Just a few blocks from the bustle of 24th and Mission on a shady street up two flights of stairs, an intimate project space run by artist Margaret Tedesco provides some of the most consistently exciting combinations of art and writing in the Bay Area.
The aptly-named [ 2nd floor projects ] opened in 2007 with a show by Sahar Khoury. Seven years later, her work is again on view, this time with paintings and sculptures by Jaimie Healy. Completing the show is a personal essay by Mattilda Bernstein Sycamore, A Desire for History, printed as an elegantly-designed limited edition broadsheet. Each [ 2nd floor projects ] exhibition features newly commissioned writing ranging wildly in tone, style, content and physical form.
All three artists in the current exhibition (Sycamore included) work in fragments. Khoury’s sculptures are amalgamations of familiar objects wrapped in patterns, tied in knots and rolled into tubes. Healy considers her work like elements of a crime scene, each object a small clue to a larger ongoing narrative. And Sycamore’s non-linear essay speaks to the anxiety of loss -- specifically the loss of identity and community in the face of gentrification.
![Jaimie Healy, <i>Untitled</i>, 2014; courtesy of [ 2nd floor projects ]](http://ww2.kqed.org/arts/wp-content/uploads/sites/2/2014/07/Jaimie-Healy_11.-Untitled-2014.jpg)

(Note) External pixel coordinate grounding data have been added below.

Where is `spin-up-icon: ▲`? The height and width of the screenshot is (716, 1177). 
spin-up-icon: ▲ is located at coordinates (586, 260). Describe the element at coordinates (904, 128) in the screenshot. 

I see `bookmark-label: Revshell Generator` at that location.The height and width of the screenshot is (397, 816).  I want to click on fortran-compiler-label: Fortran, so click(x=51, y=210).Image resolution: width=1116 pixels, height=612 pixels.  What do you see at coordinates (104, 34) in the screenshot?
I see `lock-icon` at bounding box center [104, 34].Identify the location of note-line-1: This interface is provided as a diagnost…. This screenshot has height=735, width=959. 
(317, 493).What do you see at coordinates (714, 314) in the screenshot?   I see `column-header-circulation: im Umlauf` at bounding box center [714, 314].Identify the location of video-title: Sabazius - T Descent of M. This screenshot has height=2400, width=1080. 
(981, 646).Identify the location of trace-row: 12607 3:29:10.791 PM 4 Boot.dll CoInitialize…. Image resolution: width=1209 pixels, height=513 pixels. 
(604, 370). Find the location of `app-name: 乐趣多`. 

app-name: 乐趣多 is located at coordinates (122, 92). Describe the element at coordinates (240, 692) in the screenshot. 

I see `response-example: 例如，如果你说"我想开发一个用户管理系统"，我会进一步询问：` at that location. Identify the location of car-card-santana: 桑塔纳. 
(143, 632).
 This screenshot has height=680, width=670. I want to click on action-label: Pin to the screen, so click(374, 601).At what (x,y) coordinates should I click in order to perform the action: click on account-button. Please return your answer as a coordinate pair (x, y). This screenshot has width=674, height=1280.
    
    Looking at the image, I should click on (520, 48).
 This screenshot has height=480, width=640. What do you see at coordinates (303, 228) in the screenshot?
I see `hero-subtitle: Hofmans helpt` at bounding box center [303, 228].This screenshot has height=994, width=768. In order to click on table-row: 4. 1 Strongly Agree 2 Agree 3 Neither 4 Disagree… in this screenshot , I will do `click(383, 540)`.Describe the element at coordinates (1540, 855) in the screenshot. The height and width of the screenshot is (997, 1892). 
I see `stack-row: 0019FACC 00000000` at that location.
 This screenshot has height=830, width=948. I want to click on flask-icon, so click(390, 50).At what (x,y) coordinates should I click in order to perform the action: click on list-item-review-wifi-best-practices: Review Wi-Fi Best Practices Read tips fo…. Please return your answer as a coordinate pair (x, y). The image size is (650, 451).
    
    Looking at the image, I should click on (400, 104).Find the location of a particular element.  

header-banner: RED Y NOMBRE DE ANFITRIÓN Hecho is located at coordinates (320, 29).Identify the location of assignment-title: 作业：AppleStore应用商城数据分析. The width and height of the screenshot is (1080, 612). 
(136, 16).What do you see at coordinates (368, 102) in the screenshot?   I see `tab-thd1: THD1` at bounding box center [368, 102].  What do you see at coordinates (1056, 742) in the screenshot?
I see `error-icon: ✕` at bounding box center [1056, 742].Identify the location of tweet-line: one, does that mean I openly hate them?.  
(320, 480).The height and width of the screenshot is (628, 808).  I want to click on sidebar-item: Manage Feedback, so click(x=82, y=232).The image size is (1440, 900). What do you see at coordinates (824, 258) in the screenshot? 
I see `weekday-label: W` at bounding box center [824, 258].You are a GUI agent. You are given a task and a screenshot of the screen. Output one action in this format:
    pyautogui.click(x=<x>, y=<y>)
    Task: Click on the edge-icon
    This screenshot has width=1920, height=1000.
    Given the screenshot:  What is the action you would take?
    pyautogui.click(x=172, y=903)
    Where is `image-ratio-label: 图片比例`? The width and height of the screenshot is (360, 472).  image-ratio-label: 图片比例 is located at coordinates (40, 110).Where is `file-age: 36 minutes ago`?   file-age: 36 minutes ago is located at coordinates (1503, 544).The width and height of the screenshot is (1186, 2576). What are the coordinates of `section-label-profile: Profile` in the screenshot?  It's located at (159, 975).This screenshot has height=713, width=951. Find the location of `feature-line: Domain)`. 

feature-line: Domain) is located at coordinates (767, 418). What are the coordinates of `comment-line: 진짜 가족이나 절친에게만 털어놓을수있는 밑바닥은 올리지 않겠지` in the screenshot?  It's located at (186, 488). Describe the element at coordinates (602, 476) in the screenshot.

Together, the three form a powerful triad. Healy and Khoury’s works share a visual language of mingled abstraction and representation. Sycamore’s essay is full of snark, punchy lines and rhetorical questions. For all three, an underlying earnestness prevails. “Maybe I’m saying we all need different kinds of people in our lives, right?” writes Sycamore. “When anything becomes homogenous, there’s a problem. When anything becomes so homogenous that people don’t even think about it, that’s worse.”
Just inside the front door, Healy’s Untitled rests against the wall on two longer wooden props, mimicking the simple wooden shelf with l-brackets above (a vestige of a previous show). A plaster semicircle echoes the hallway’s walls and foreshadows the shape’s reappearance at a much larger scale around the next corner.